Data extracted from a collection:

#####

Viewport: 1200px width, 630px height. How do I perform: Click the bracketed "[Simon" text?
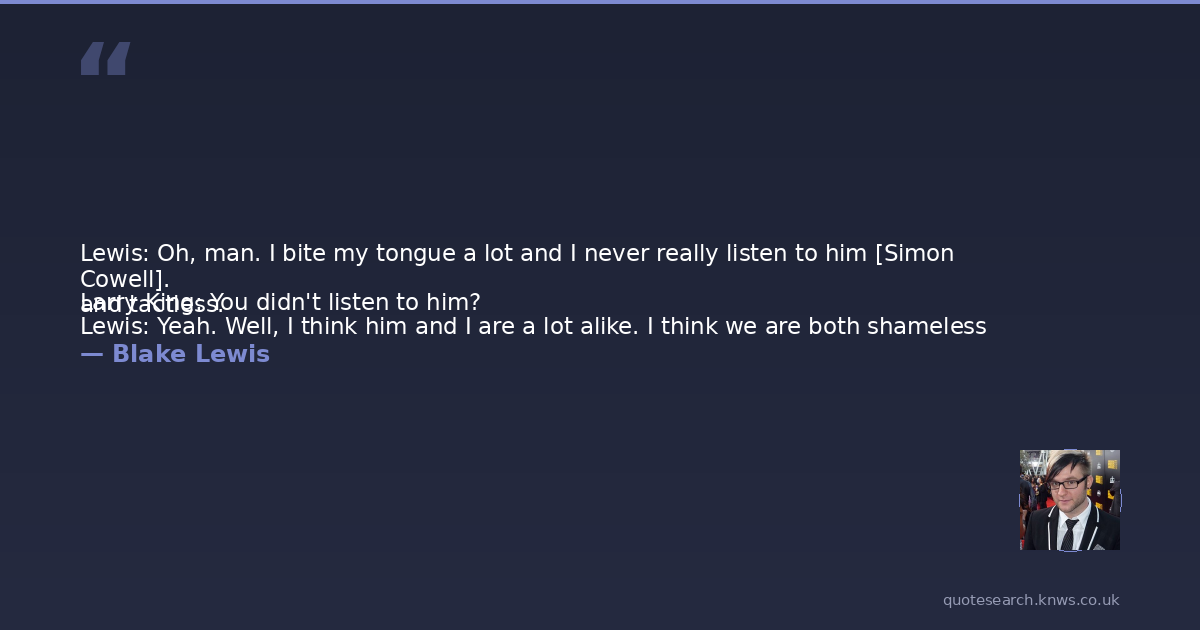click(914, 254)
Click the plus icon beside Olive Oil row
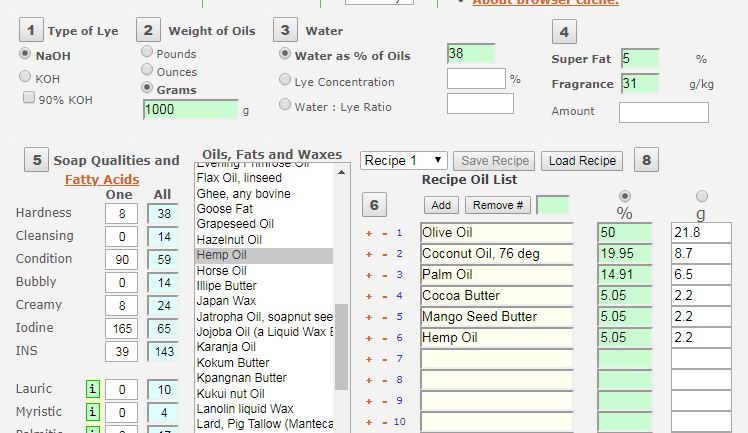 368,233
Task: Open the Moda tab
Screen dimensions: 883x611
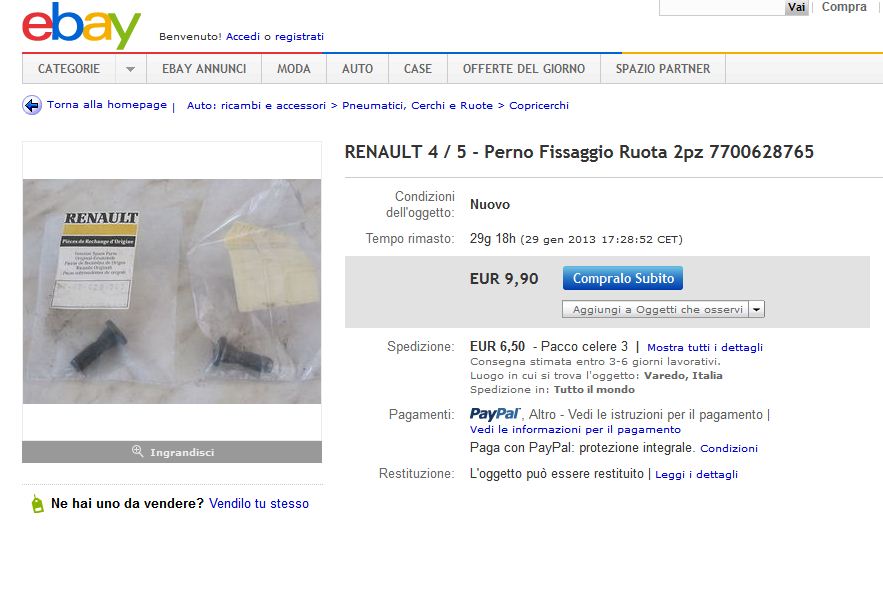Action: (294, 69)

#####

* [What you should do]
Transcribe each entry exactly; images stay out.

* [Answer to the exercise]
Viewport: 1200px width, 630px height. How do I perform: Click the bracketed "[Simon" text?
click(914, 254)
Click the plus icon beside Olive Oil row
 368,233
Task: Open the Moda tab
Screen dimensions: 883x611
Action: (294, 69)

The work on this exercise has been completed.